ZIELE
- a) Übersetze den folgenden Satz aus dem Textauszug ins Englische: „Meine Damen und Herren, beim Bundesteilhabegesetz muss aus meiner Sicht gelten: Gründlichkeit geht vor Schnelligkeit.“
- b) Schreib aus dem Textauszug den Abschnitt wortgetreu ab, der bei den Worten „Das ist in der“ einsetzt und mit „Instrumente zur Verfügung.“ schließt.

+++ TEXTAUSZUG +++

Ich habe in meinem Wahlkreis ein Projekt, bei dem sich Leute darum bemühen, Beschäftigungsverhältnisse am ersten Arbeitsmarkt für schwerbehinderte Menschen zu schaffen.
(René Röspel [SPD]: Sauschwer!)
Das ist in der Praxis mit großem Aufwand verbunden: Es geht darum, geeignete Stellen zu finden; es geht darum, Stellen entsprechend auszugestalten; es geht darum, die Menschen in dieser Beschäftigung auch immer weiter zu begleiten. Dafür stehen bisher noch nicht ausreichend Instrumente zur Verfügung.
Meine Damen und Herren, beim Bundesteilhabegesetz muss aus meiner Sicht gelten: Gründlichkeit geht vor Schnelligkeit.
(Beifall bei Abgeordneten der SPD)

+++ ANGEZEIGTE DATEN +++

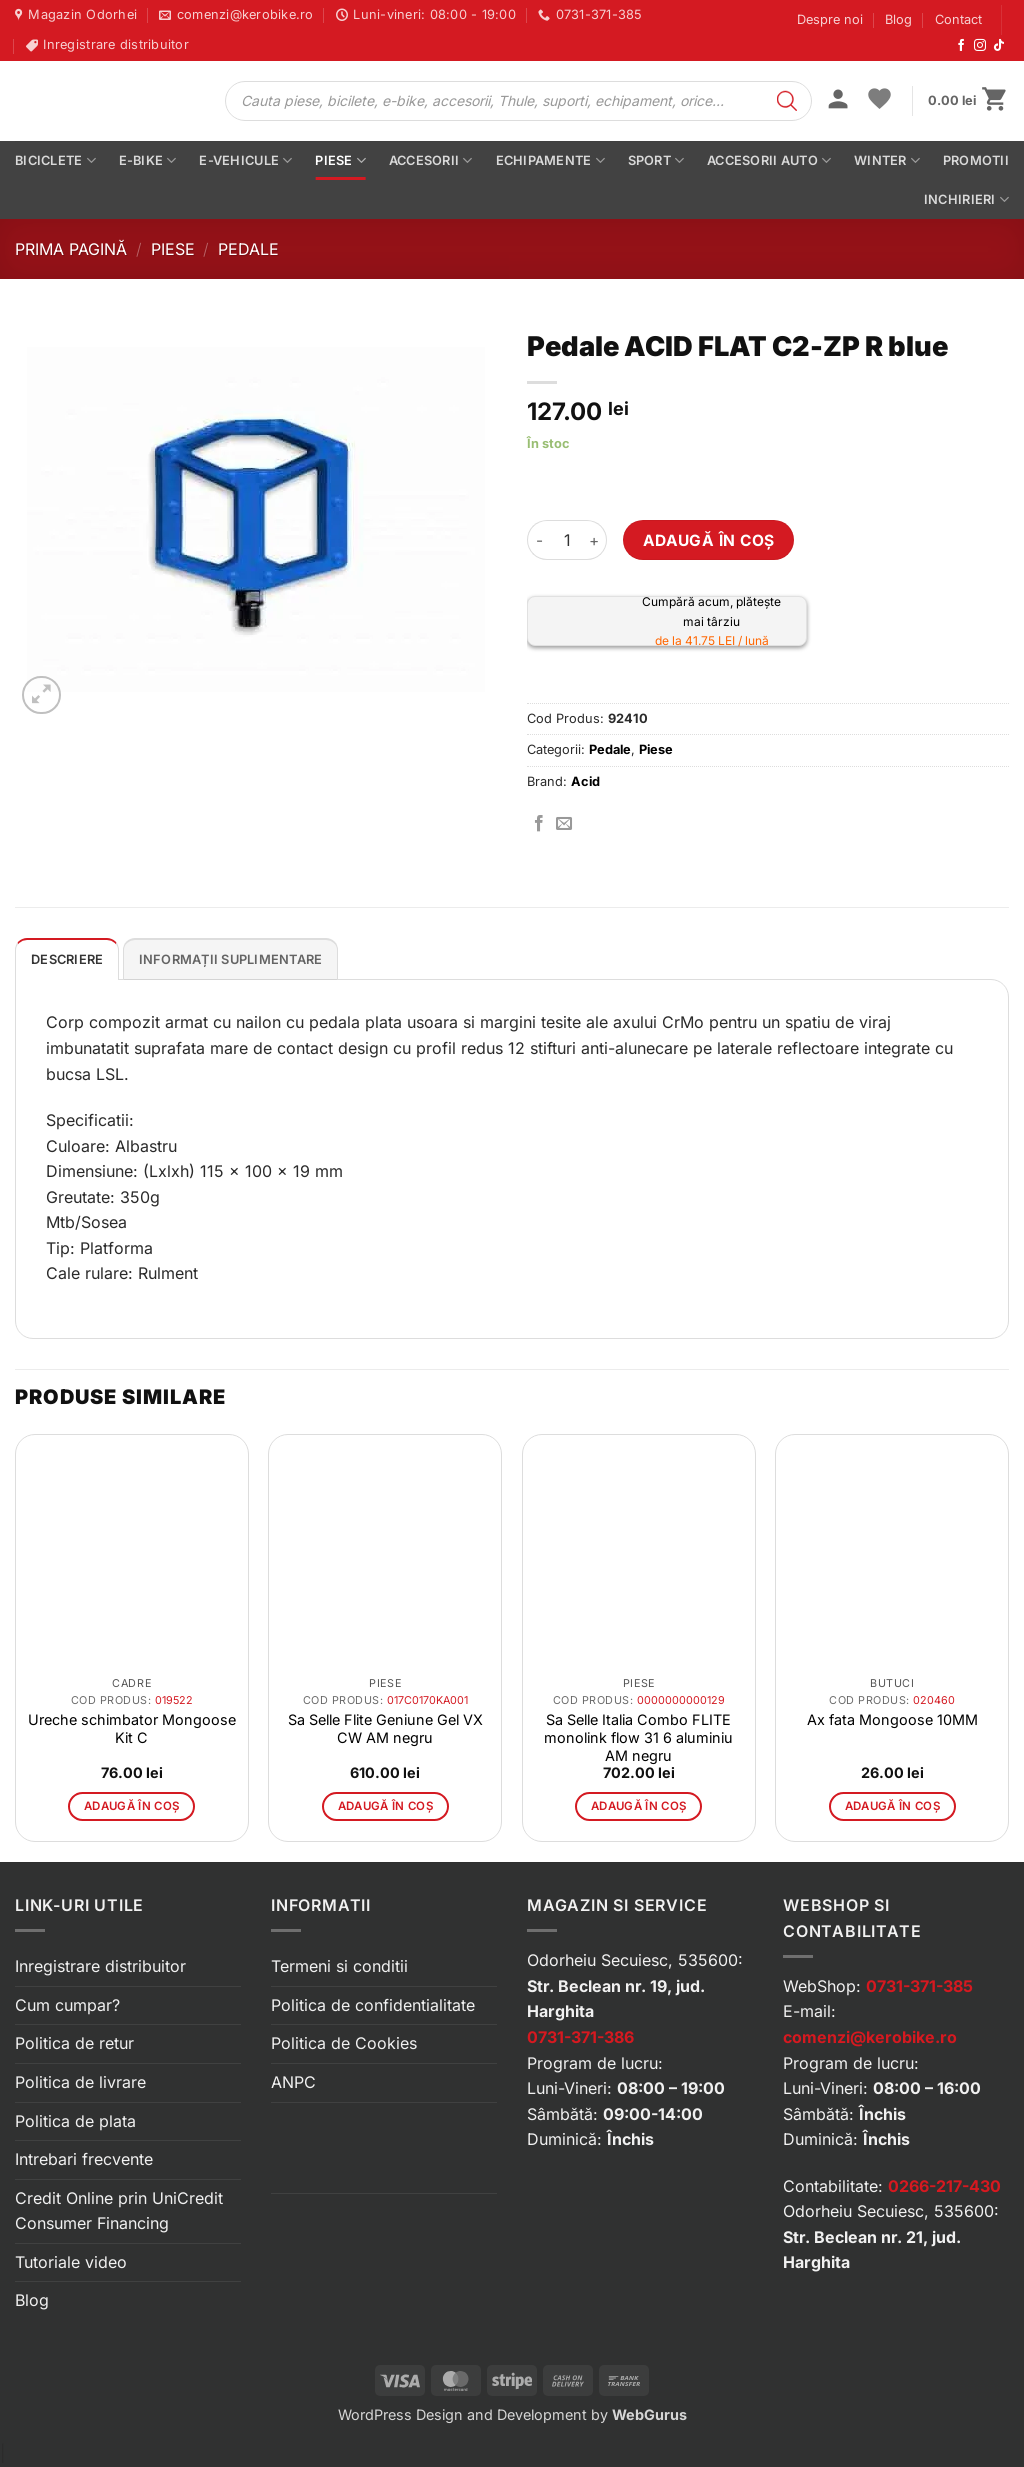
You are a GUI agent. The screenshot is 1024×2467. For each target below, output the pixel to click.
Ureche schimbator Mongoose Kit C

+++

ERGEBNISSE JE AUFGABE
- a) Ladies and gentlemen, in my view the guiding rule for the Federal Participation Act must be: thoroughness comes before speed.

- b)
Das ist in der Praxis mit großem Aufwand verbunden: Es geht darum, geeignete Stellen zu finden; es geht darum, Stellen entsprechend auszugestalten; es geht darum, die Menschen in dieser Beschäftigung auch immer weiter zu begleiten. Dafür stehen bisher noch nicht ausreichend Instrumente zur Verfügung.